Snow had long been such an out-of-bounds option that I would routinely tease her about it when we’d see a particularly snowy location on a TV show or movie we were watching, “how about if we lived there?” Her response was always a resounding, sharp “No.”
But here we were, starting a new watch list full of properties in Vermont. Which we would then thoroughly dissect and reject. We talked ourselves out of literally every property for sale in Vermont at the time that fit our criteria. Every. Single. One.
Then it was on to neighboring states. And still more of the same.
After another late-night Saturday in September of 2021 spent searching, adding, and rejecting properties in New York state, where we had landed after exhausting other states nearby, my partner proclaimed that she was done with the whole tiring, frustrating process. We went to bed shortly after midnight, disillusioned.
When the morning came and I found myself awake earlier than my partner, I thought maybe I should run a search on my laptop instead. So I snuck out of bed, into the living room, and started my own search. I would use the same criteria in the search filters, but my theory was that what was being returned was somehow curated by how we had been searching on her laptop.
My hypothesis proved to be true as there was a house in the top three on the right-hand proximity list that had been on the market for over six months but had never appeared in the search results on my partner’s laptop.
Algorithm? Maybe. The wise nudging of the Universe? Perhaps. I was excited. I had been searching for less than ten minutes, and here was one that felt right. It had acreage, more than we had been looking for. It was nearly twice the size of the home we owned at the time in California; an eleven hundred square foot house on a seven thousand square foot lot, with a dozen fruit trees of different varieties. The interior was beautiful as far as the pictures showed, and needed no immediate remodeling.
I browsed through the pictures over and over, taking my time with each one, imagining us living there. I wanted her to wake up so badly it hurt. Come on, babe. Wake Up!
I sat there on the couch with the listing up on the TV until she did finally wake up an hour or so later. When she came down the hall I told her about my search and that she should come look at this house.
“I don’t want to right now. I’m gonna go water the garden.”
I watched her walk out into the back yard, my anxiousness eating away at me. I think I found The One, I kept thinking to myself.

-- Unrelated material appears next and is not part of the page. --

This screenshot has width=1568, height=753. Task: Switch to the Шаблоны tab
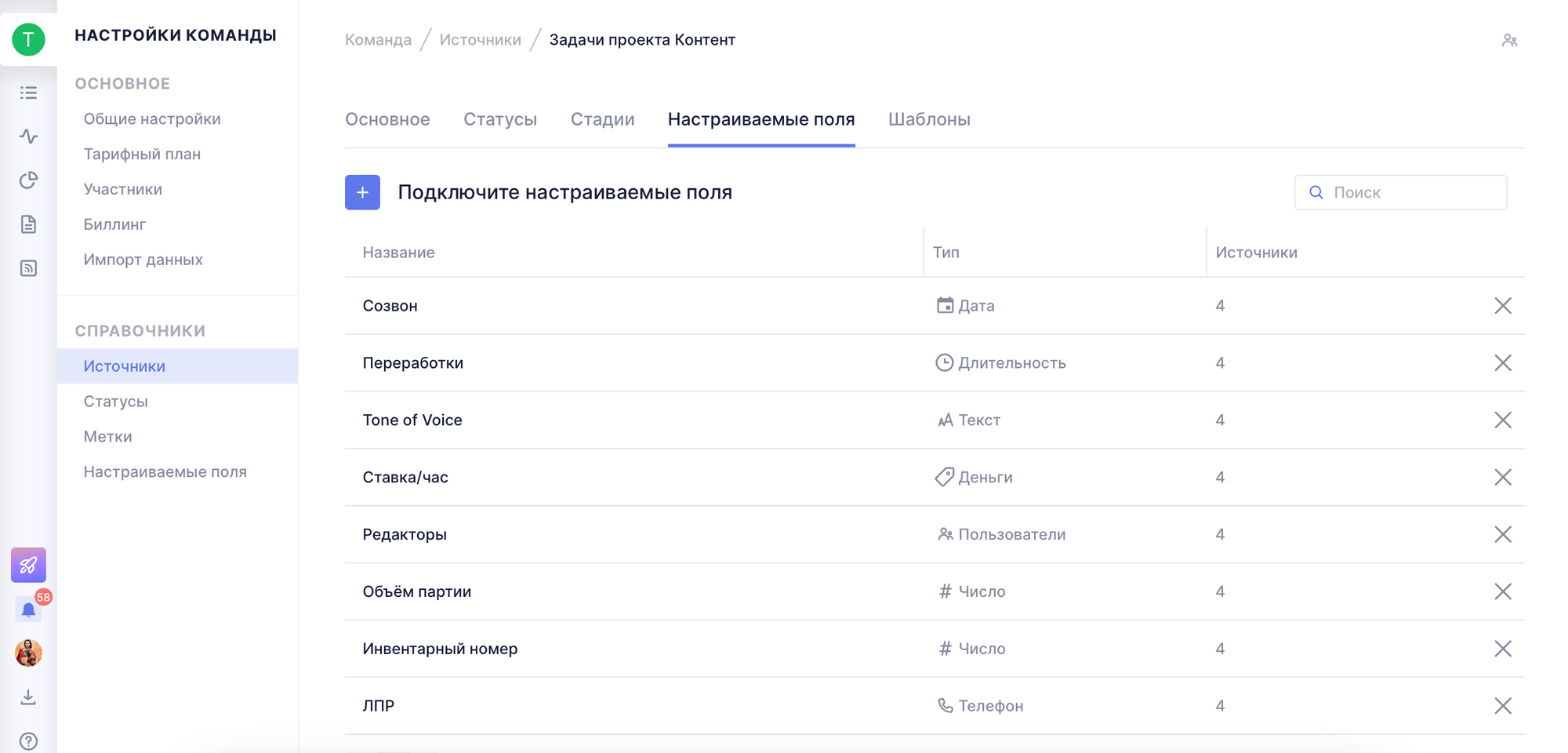point(929,119)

An excruciating forty or so minutes passed by until she came back into the house.
“Come look at this house.” I requested, once again. “You’re going to love it.”

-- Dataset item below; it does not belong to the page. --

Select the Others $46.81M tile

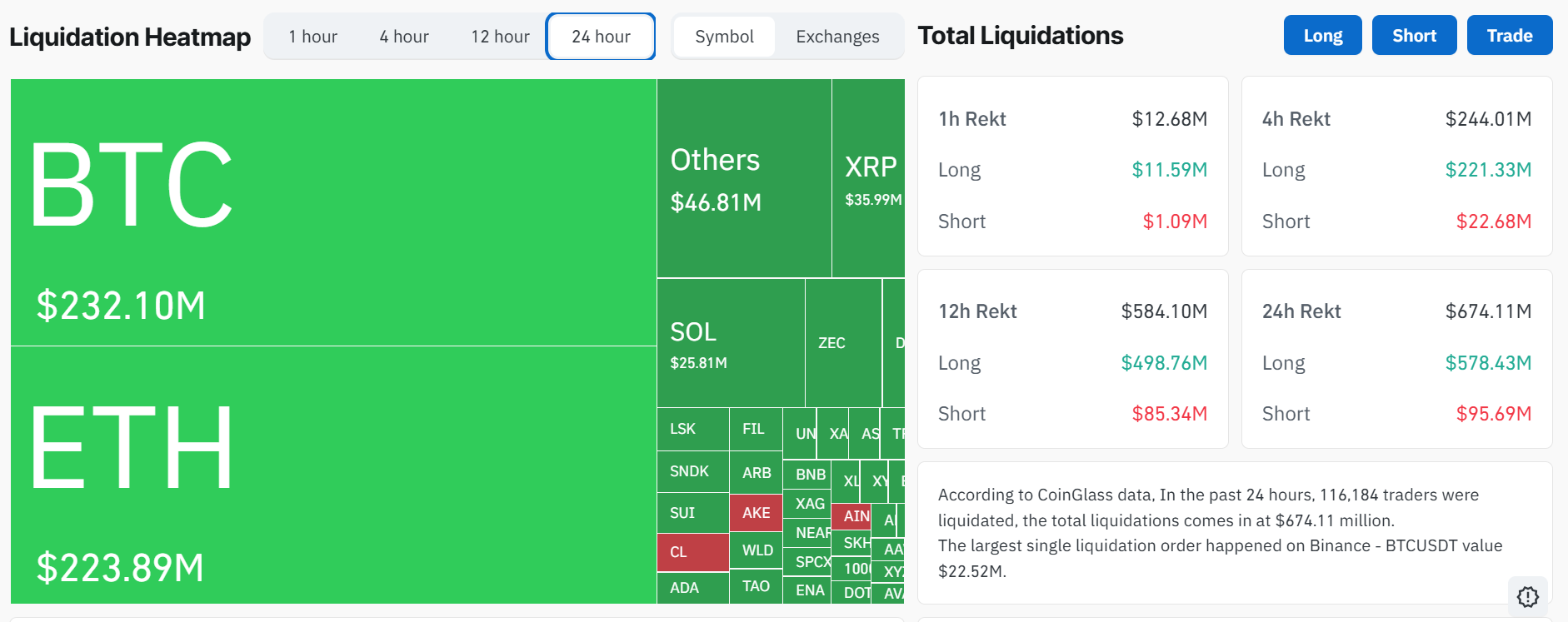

“Fine.” She came and sat down on the couch next to me as I started to slowly scroll through the pictures on the big screen.

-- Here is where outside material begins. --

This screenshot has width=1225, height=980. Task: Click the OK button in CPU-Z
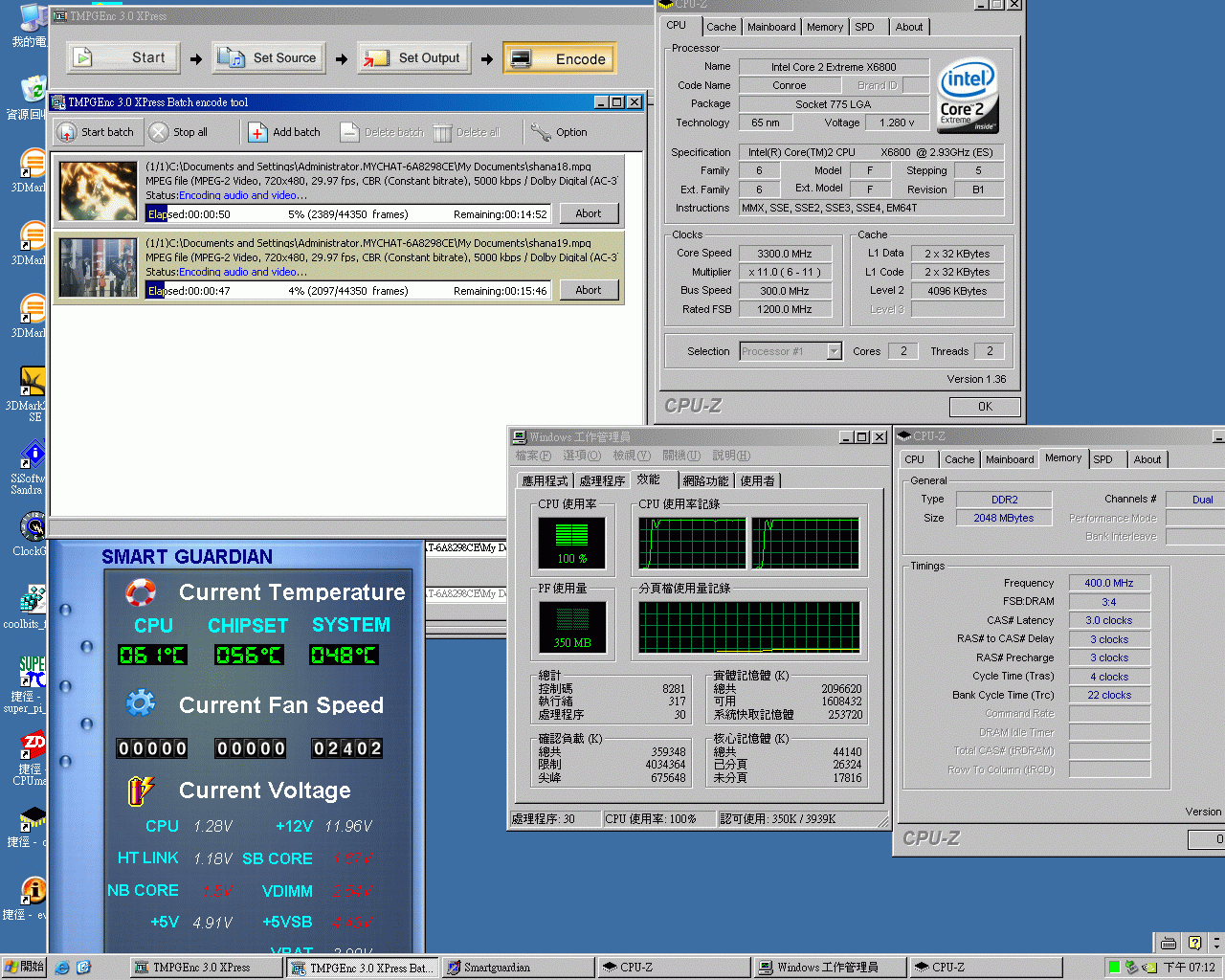click(985, 407)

“Wow!” she would proclaim before asking me to return to a previous picture, many, many times. “That house is US.”
Indeed it was. It felt like us.
“Now guess how many acres it has?” I said before returning to the main listing page and scrolling down to the property facts.
“Holy shit!” She exclaimed in excitement. It was a lot more everything than we had been looking for, but not outrageously so. We spent another hour or so going over every photo to try and find this house’s weaknesses. Anything that would cause us to reject this one, too. But nothing came.
We finally looked at each other, determination in our eyes, and decided to contact one of the agents on the page.
She was gracious and offered to give us a FaceTime tour of the home. We were excited and amazed. This home wasn’t within forty-five minutes of the coast; any coast for that matter. It wasn’t Victorian; we did have much better luck having Victorians on our watch list back East than we did in California, though. And it fucking snowed. Not as much as if we had found a home we liked in Vermont, but it snowed nonetheless. Hell, it even had a Trader Joes not too far away. That was something we gave up being able to have near us in Northern California. Did I mention it snows in New York?
After the tour of the home we talked about it a little bit more and then called the agent back and asked her to submit an offer. By the end of the month our offer was accepted. We were moving to New York.
The wise nudging of the Universe, indeed.